キネマ旬報の昨年度のベストテンで、予想に反して「国宝」は2位だった(1位は「旅と日々」)。妥当かも知れない。私も昨年絶賛したが、年末に2回目を見たら、脚本のアラが気になってしょうがなかった。それで、原作の小説を買って読んでみた。主人公喜久雄(吉沢亮)の長崎時代からの恋人春江(高畑充希)や、芸妓との間に生まれた綾乃(瀧内公美)との関係が原作ではどう描かれているのか?

『国宝』吉田修一作 朝日新聞出版
前後編の2部作だが、後編が映画と相当に違うことにビックリしてしまった。映画は端折ってしまっているというか、バッサリ切っているところが多い。
一番驚いたのは、映画でラストにカメラマンとして登場する綾乃が、それまで全く交流が無く突然現れたように描かれたが、原作では、親子で仲の悪い時期もあるものの、ちゃんと親子としての交流があるのである。おまけに、この綾乃、出版社に就職した後、相撲取りと結婚しその相手が横綱になる!
喜久雄と妾となった彰子(見上愛)との関係も何十年もわたって描かれている。
また、俊介(横浜流星)の足の切断の原因は、原作では地方公演で舞台から落ちて怪我をしたからだが、映画では父親と同じ糖尿病だった。安直ではないかなあ。遺伝があるなら、息子はきちんと節制しなかったのか、と皮肉を言いたくなる。
また、映画では、喜久雄は彰子とドサ周りをするが、それはない。スキャンダルの後、いい役に就けなくなるが、歌舞伎界に依然残っているのである。などなど、随分改変されている。
残念なのは、徳次という、冒頭のシーン、長崎で一緒に喜久雄が歌舞伎を演じた年上の男の存在。原作では、ずっと、喜久雄と関りを持ち随所で彼を助けるが、途中、中国大陸に渡る。彼がラストに鮮やかに登場するシーンも見事にカットされている(このラストシーンは、真に映像的でこの小説の白眉の1つ)。
勿論、映画と原作は別物だから云々する気はない。原作はよく考え抜かれていると思うが、映画の脚本は不満の残るものである。
さて、原作者の吉田修一が「100年に一度の芸道物」というコメントをしているが、これはきっと「残菊物語」を意識しての発言だろう。この作品は1939年(昭和14年)、溝口健二監督の見事な傑作である。
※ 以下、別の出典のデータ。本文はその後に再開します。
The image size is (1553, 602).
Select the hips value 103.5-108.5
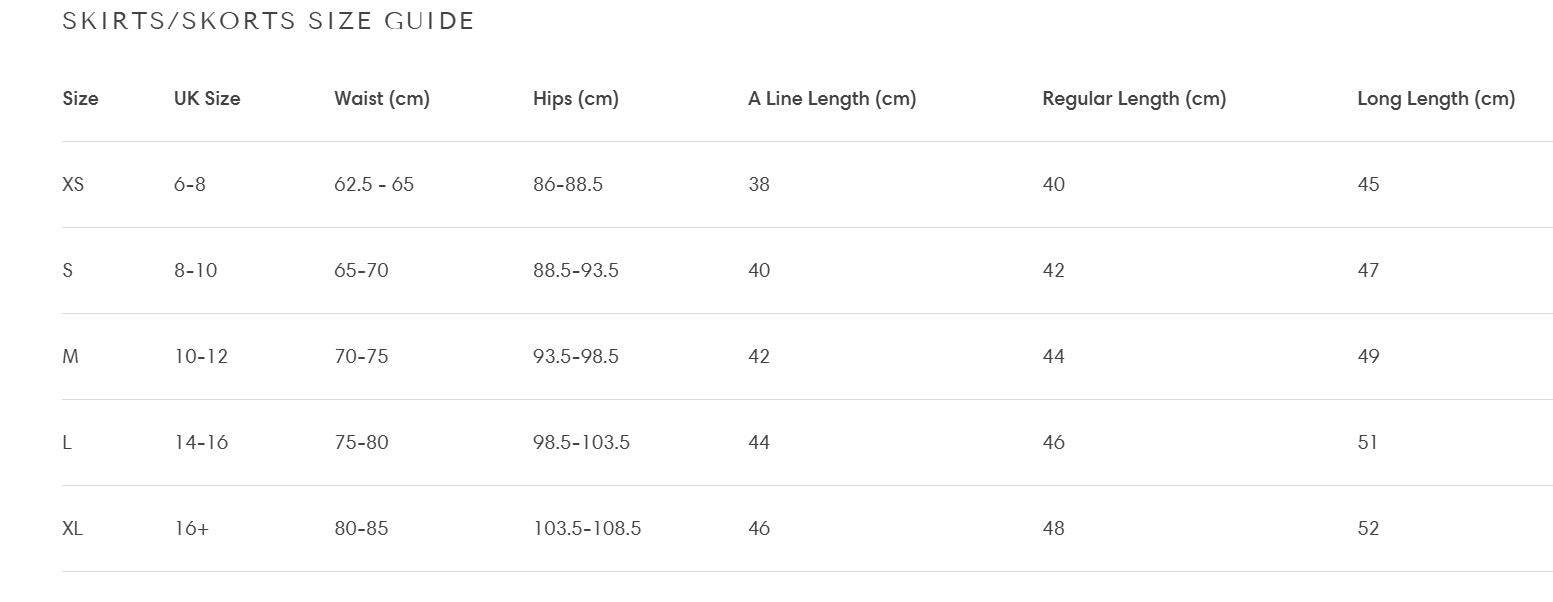click(x=587, y=529)
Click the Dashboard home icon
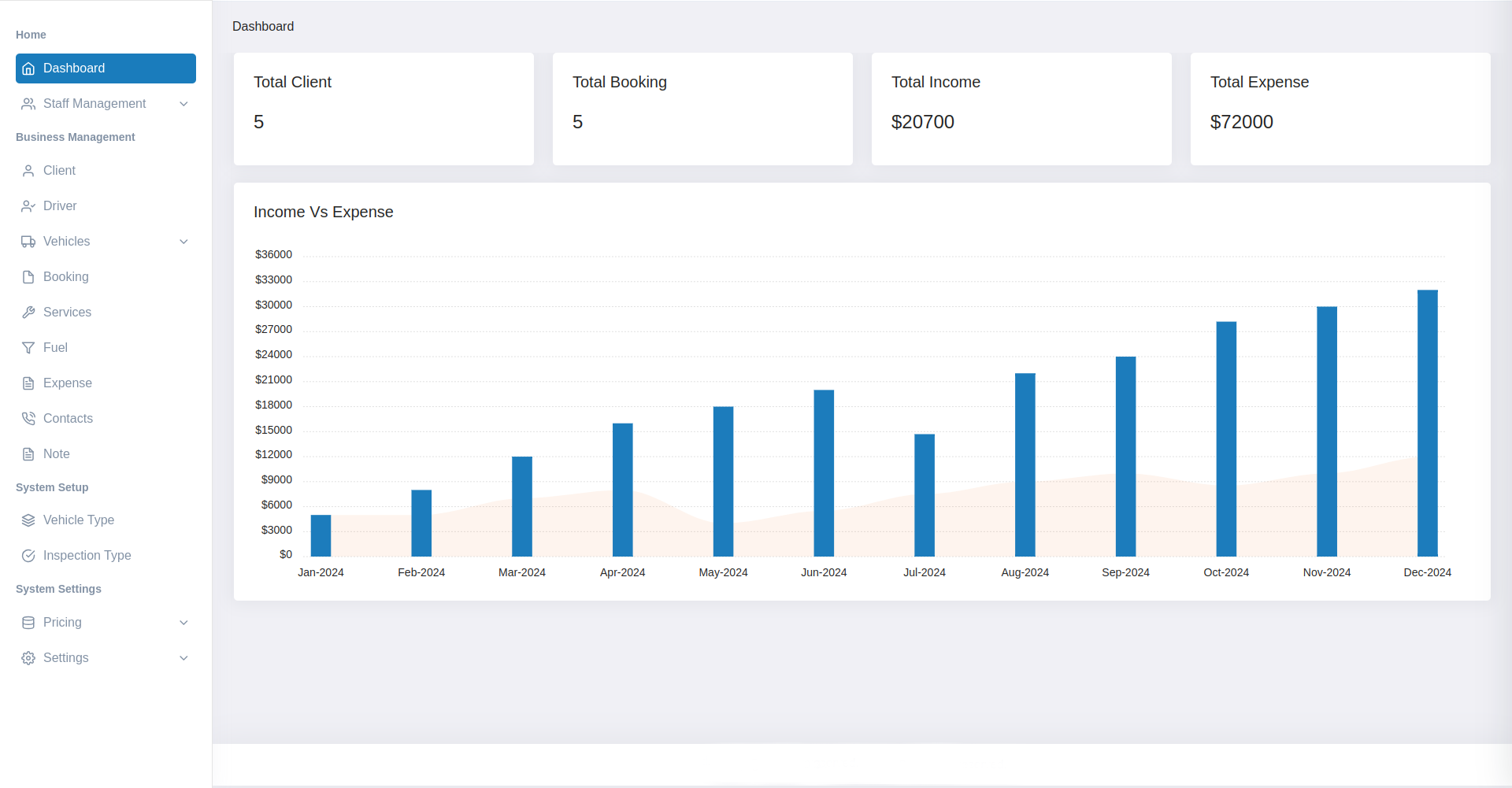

「残菊物語」監督:溝口健二 出演:花柳章太郎 森赫子ほか
歌舞伎の2代目尾上菊之助(花柳章太郎)は、身分が下のお徳と共に東京を離れ大阪に行き、田舎廻りをするなど辛酸をなめつつ芸を磨こうとする。苦節4年、代役で「積恋雪関扉」(つもるこいゆきのせきのと)で女形を演じて芸を認められる。しかし、糟糠の内縁の妻として苦楽を共にしたお徳は消えてしまう。
好きな人の成功を喜ぶ気持ちと、自分が身を引かざるを得ないことを知るお徳の心中を思い、もう、涙するしかない。ラスト近く、二人暮らしたおんぼろ下宿で、菊之助に言う「晴れて、あなたと呼んでいいんですね」は名文句。正に、情緒纏綿(てんめん)、子守唄を聞くようなゆったりした映像リズムが心地よい。
美術も見事。ラスト、大阪の堀を、歌舞伎ファンの歓呼の中、提灯を掲げて、菊之助が乗った船が進んでいく映像など素晴らしいの一語。
ほとんど音楽が無く、虫の声、太鼓の音、物売りの声などの現実音が効果的。お徳を演じた森赫子の、少し甲高い声も演技もいい。この映画は、溝口お得意のワンシーン・ワンカットの技法が成立した作品としても知られる。
好きな映画をもう一本!「国宝」では、「曽根崎心中」の舞台が描かれた。お茶屋の遊女お初が、茶屋で床下に隠れた油屋の手代徳兵衛に、一緒に死ぬ覚悟があるかどうか聞く場面だ。花井半二郎は、喜久雄に対して「死ぬる恐さ」と好きな人と一緒に「死ぬる喜び」がない交ぜになった感じを出さにゃあかんのや、と言っていた。

「曽根崎心中」監督:増村保造 出演:梶芽衣子 宇崎竜童ほか
1978年(昭和53年)の映画「曽根崎心中」も中々の力作。増村保造監督作。黒メガネを外した歌手の宇崎竜童と梶芽衣子が主演。宇崎は台詞回しが固いものの一途な徳兵衛を体当たりで熱演。梶芽衣子も、狂気スレスレのギラギラ光る眼をして恋の意地を通そうとする役を好演した。
お寺で徳兵衛が信頼して金を貸した友人たちに殴られ蹴られ、池に投げ込まれるシーンは迫力ある。彼が、せつなさそうな顔をして床下でお初の足をさすったり頬ずりしたりするシーンがまたいい。ラストの心中は血が噴き出し凄絶。増村のリアルかつ容赦ない演出に引き込まれる。